Sarah Jama  is a Canadian politician and disability rights activist who has served as the member of Provincial Parliament (MPP) for Hamilton Centre since 2023 as a member of the Ontario New Democratic Party (NDP). Prior to her election to the Legislative Assembly, she was the executive director and co-founder of Disability Justice Network Ontario.

Background
Jama was born with cerebral palsy and uses a wheelchair for mobility. After graduating from McMaster University with a social science degree, Jama settled in Hamilton, Ontario.

Activism
Jama co-founded the Disability Justice Network Ontario in September 2018. She appeared before the Senate of Canada's legal and constitutional affairs committee in February 2021 to argue against the proposed Bill C-7, which she said made euthanasia more accessible for people with mental health disabilities, rather than providing mental health supports.

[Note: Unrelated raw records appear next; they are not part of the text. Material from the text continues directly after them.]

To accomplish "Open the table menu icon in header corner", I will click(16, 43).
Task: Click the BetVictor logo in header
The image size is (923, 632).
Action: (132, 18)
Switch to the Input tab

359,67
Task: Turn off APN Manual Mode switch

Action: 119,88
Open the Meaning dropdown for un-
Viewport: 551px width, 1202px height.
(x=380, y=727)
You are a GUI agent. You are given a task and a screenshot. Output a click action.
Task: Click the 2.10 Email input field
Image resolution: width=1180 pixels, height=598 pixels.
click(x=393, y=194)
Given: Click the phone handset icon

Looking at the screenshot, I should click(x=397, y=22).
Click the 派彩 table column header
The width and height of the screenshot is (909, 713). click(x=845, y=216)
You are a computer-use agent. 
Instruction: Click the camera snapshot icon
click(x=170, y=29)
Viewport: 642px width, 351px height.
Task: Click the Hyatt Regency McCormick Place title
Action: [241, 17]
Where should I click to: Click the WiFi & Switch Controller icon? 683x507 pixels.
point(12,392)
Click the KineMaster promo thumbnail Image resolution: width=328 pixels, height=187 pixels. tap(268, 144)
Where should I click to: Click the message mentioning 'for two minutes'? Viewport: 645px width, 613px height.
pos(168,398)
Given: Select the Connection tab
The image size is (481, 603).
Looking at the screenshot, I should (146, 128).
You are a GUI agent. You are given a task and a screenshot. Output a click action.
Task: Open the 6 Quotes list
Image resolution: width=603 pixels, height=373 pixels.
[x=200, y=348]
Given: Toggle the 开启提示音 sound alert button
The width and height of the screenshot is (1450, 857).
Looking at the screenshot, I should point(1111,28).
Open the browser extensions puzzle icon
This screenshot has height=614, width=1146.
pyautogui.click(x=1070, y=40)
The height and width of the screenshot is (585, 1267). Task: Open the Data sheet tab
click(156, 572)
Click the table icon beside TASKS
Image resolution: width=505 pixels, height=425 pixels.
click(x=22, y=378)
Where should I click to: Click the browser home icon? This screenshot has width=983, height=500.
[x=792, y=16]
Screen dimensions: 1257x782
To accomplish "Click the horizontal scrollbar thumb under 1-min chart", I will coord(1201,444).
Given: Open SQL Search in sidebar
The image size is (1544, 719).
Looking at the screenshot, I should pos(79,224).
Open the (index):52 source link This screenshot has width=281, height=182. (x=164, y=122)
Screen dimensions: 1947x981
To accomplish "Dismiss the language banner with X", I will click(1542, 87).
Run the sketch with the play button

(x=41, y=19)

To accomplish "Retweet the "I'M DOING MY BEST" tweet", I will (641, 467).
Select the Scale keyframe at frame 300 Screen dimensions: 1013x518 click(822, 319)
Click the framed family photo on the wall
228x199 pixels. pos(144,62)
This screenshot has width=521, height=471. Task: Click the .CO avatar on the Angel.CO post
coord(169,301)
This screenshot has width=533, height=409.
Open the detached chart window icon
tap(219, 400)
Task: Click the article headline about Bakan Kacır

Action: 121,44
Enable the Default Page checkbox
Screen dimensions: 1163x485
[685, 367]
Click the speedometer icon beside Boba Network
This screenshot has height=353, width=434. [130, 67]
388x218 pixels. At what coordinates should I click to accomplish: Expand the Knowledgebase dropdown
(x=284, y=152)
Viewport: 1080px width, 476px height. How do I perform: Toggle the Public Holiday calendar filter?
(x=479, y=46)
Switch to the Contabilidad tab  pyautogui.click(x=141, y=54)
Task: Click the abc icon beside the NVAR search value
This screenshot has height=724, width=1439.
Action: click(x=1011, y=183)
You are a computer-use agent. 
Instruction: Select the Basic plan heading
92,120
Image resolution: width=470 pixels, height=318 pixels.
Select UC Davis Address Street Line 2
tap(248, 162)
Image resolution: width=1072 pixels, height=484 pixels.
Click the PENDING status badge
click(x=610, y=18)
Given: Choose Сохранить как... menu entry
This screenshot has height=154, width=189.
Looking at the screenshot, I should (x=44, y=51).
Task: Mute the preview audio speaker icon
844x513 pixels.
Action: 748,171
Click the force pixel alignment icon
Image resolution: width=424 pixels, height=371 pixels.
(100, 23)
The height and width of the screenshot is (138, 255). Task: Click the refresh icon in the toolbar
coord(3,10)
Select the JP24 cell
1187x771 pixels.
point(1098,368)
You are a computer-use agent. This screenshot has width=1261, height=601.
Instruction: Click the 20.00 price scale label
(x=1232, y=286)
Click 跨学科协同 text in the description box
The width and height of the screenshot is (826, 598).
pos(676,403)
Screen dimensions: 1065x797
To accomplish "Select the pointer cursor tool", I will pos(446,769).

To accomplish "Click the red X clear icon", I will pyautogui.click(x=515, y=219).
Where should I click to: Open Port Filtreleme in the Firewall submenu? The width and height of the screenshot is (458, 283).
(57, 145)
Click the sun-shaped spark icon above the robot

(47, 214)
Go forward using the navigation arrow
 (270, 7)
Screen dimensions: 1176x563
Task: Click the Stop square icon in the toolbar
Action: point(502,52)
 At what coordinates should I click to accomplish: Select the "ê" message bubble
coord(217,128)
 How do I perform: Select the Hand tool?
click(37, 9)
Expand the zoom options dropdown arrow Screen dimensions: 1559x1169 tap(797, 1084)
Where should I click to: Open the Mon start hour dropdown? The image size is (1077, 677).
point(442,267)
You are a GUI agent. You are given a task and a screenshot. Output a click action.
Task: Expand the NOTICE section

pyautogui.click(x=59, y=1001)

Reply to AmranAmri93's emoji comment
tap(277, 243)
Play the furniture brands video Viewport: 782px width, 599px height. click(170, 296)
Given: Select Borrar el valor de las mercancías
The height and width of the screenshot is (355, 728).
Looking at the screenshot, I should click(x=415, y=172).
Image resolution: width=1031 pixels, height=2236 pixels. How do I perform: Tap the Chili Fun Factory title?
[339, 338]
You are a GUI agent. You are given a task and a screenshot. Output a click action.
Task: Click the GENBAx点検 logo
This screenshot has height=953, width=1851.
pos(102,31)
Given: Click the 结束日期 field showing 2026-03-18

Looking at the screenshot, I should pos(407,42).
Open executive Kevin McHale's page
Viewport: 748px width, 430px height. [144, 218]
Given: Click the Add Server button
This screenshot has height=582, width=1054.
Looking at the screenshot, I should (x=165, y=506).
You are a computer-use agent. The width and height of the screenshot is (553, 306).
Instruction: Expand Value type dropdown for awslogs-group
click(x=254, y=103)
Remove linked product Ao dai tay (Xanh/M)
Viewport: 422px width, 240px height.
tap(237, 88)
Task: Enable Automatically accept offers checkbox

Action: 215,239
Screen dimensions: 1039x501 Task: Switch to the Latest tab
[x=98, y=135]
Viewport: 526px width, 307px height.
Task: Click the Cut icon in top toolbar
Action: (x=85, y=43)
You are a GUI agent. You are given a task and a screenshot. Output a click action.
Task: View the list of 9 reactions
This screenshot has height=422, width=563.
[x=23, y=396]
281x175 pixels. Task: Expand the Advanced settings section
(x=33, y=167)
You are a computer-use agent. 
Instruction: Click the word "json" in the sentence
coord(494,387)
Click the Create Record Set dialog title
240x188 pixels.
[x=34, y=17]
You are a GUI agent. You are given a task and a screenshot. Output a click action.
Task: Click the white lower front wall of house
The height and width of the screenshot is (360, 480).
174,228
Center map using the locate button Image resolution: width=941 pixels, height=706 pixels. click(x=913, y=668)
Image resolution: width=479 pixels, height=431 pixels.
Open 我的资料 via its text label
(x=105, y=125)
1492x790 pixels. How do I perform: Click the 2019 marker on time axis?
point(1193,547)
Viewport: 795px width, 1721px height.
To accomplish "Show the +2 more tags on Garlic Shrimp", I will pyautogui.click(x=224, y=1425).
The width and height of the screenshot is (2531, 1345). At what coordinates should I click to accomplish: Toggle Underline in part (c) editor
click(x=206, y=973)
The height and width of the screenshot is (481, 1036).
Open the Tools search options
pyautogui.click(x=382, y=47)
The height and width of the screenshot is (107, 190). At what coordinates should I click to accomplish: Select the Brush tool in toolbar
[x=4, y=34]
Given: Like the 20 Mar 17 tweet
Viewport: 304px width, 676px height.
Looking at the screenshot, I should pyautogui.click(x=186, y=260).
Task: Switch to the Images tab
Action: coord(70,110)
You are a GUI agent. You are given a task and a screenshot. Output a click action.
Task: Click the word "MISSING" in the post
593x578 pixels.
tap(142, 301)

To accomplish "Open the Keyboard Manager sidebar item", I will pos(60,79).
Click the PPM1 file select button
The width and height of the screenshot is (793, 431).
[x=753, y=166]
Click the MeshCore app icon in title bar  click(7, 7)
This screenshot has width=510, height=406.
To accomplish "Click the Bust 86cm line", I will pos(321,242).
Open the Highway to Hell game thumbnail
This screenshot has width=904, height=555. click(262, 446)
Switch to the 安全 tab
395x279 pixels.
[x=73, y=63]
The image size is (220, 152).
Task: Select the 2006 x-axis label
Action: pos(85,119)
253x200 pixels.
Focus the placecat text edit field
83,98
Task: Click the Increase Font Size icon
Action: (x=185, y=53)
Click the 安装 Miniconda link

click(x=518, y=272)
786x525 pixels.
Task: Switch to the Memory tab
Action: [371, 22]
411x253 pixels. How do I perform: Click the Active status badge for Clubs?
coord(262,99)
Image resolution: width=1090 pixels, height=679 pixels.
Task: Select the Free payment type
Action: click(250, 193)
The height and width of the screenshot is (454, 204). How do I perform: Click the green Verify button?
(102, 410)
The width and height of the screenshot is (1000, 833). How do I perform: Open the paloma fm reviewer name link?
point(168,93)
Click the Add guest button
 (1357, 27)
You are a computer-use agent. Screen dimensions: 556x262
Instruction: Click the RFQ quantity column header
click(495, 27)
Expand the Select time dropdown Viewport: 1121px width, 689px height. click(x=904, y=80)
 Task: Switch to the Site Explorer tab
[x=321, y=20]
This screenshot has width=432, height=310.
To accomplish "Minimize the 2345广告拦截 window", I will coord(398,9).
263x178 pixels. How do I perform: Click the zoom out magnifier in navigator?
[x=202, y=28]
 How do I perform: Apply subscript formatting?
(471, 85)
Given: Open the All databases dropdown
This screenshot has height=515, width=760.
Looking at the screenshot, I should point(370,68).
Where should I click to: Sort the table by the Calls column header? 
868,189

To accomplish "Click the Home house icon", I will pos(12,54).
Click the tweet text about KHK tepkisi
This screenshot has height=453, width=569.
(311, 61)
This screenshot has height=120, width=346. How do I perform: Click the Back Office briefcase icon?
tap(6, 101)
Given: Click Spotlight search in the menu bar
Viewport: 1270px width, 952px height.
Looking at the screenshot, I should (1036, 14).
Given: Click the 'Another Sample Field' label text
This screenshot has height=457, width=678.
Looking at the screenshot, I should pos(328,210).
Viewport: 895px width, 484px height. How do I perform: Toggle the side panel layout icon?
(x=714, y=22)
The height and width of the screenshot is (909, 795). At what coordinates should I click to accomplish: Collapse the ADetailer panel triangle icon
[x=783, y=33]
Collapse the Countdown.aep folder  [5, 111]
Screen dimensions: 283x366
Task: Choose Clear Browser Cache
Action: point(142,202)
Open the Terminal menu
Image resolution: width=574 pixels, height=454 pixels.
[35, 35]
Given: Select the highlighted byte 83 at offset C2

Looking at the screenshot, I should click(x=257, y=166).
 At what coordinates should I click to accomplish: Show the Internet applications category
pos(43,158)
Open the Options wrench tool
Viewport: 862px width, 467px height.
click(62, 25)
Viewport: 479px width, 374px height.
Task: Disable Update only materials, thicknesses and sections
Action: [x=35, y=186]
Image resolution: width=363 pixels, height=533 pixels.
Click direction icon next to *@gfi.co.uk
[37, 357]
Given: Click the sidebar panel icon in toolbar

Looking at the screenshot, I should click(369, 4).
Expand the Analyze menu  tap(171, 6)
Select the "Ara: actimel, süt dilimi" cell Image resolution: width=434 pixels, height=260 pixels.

In early 2021, she cofounded the Hamilton Encampment Support Network, focusing on affordable housing access. That same year, Jama received media attention when she was arrested in Hamilton while at a protest against homeless encampment evictions in the city. She was accused of obstructing and assault of a police officer. Charges were later withdrawn after she entered into a peace bond.

Politics
In July 2022, Jama announced that she would seek the NDP nomination in the Hamilton Centre by-election, after former MPP and NDP leader Andrea Horwath resigned to run for mayor. Jama was acclaimed as the NDP candidate in October 2022. Jama's campaign garnered controversy after her statements describing Israel as an apartheid state resurfaced, leading to a request by B'nai Brith Canada for the NDP to drop her as a candidate. She later apologized for her statements.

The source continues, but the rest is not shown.